The 1982 blockbuster, E.T., directed by Stephen Spielberg accompanied by a gorgeous score from John Williams was a knock out success. To this day, the film remains a family favorite. What people do not remember, though, is that the electronics pioneer, Atari, in an attempt to ride the movie’s success, created a video game based on the extra terrestrial movie.

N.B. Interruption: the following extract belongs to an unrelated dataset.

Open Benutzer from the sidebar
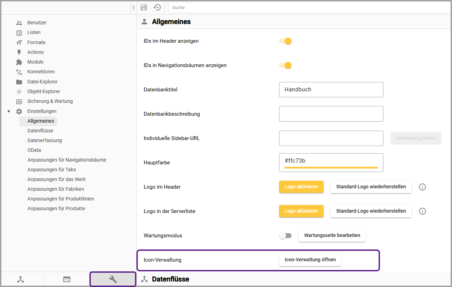Viewport: 452px width, 287px height. tap(37, 23)
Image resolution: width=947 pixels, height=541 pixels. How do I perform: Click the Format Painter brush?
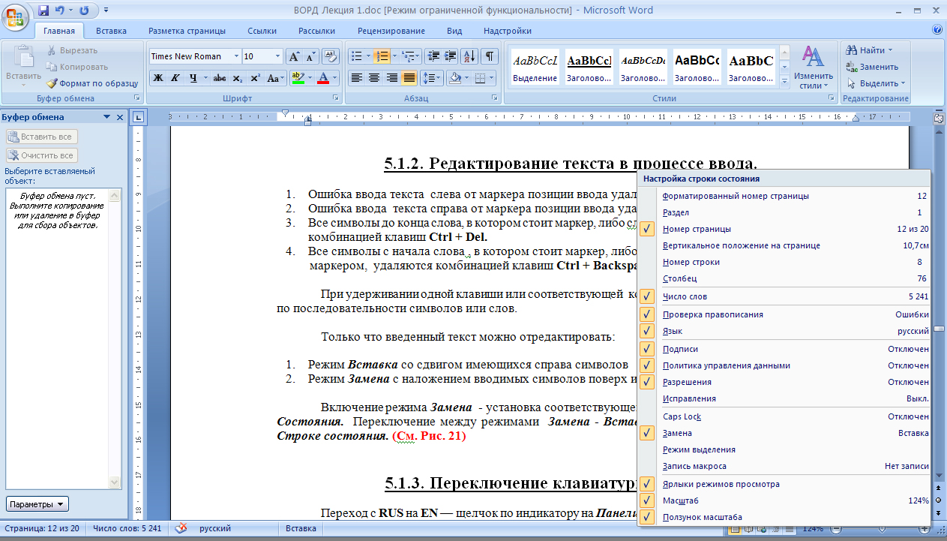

The video game was quite awful. The whole industry was new and, at that time, in its first slump. To hide their blunder with the quickly cobbled together E.T. video game, Atari decided to bury the unsold games in a landfill in the middle of the desert in New Mexico. By putting the game out of sight, they could forget the whole thing and move on. The game became and urban legend and many forgot it even existed, until now. Over thirty years later a documentary film crew, accompanied by a few hundred onlookers, is digging up the Atari cartridges. Larry Hryb, who worked on created Xbox with Microsoft tweeted “Urban legend CONFIRMED” as he watched at the dig site. He visited because Microsoft is one of the backers of this documentary so that they can offer it on their Microsoft Xbox Entertainment Studio. The documentary has a tentative title, “Atari: Game Over.”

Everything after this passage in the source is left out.